• SOURCE PASSAGE
◆ ◆ ◆ ◆ ◆

By Susy Peddie
Leipzig has been a hot travel destination in 2013. A German city that seems to have the perfect mix of low-cost living and a thriving cultural scene, some say it feels like the Berlin of 10 years ago. There’s even a German language tumblr account dedicated to ‘Hypezig’ – the city’s unofficial current nickname.
But a city doesn’t attract this kind of hype for no reason, so what is it about Leipzig that’s making it so de rigeur? In a city that’s all about culture, the following are its biggest assets:
Leipzig has been a city for music lovers for centuries. The birthplace of Wagner and the stamping ground for other greats like Bach, Mendelssohn-Bartholdy and Schumman, today it is home to some of the finest musical institutions in the world including the Gewandhaus Orchestra, the St. Thomas Boys Choir (established in 1212 and once directed by Bach himself) and the Leipzig Opera Company.

◆ ◆ ◆ ◆ ◆

• STUDY QUESTIONS
- a) Could you transcribe the Leipzig article word for word, starting at "By Susy Peddie" and ending at "unofficial current nickname."?
- b) How would you sum up the Leipzig article in two sentences?
The data that comes next is separate from the Leipzig article.

• INFORMATION PROVIDED
◆ ◆ ◆ ◆ ◆

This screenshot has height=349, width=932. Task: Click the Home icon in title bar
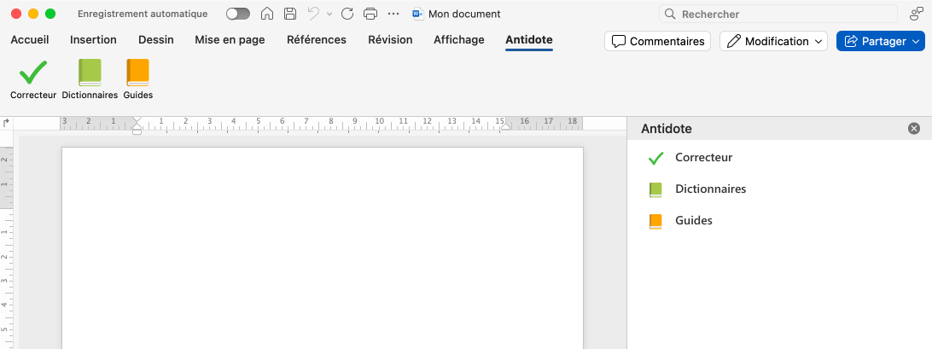[267, 14]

◆ ◆ ◆ ◆ ◆

• OUTPUTS IN ORDER
- a)
By Susy Peddie
Leipzig has been a hot travel destination in 2013. A German city that seems to have the perfect mix of low-cost living and a thriving cultural scene, some say it feels like the Berlin of 10 years ago. There’s even a German language tumblr account dedicated to ‘Hypezig’ – the city’s unofficial current nickname.

- b) Leipzig has been a popular travel destination in 2013, offering low-cost living and a thriving cultural scene that some liken to Berlin 10 years ago, and it has picked up the unofficial nickname "Hypezig." A city for music lovers for centuries, it is Wagner's birthplace and was the stamping ground of greats such as Bach, and it is home today to institutions including the Gewandhaus Orchestra, the St. Thomas Boys Choir and the Leipzig Opera Company.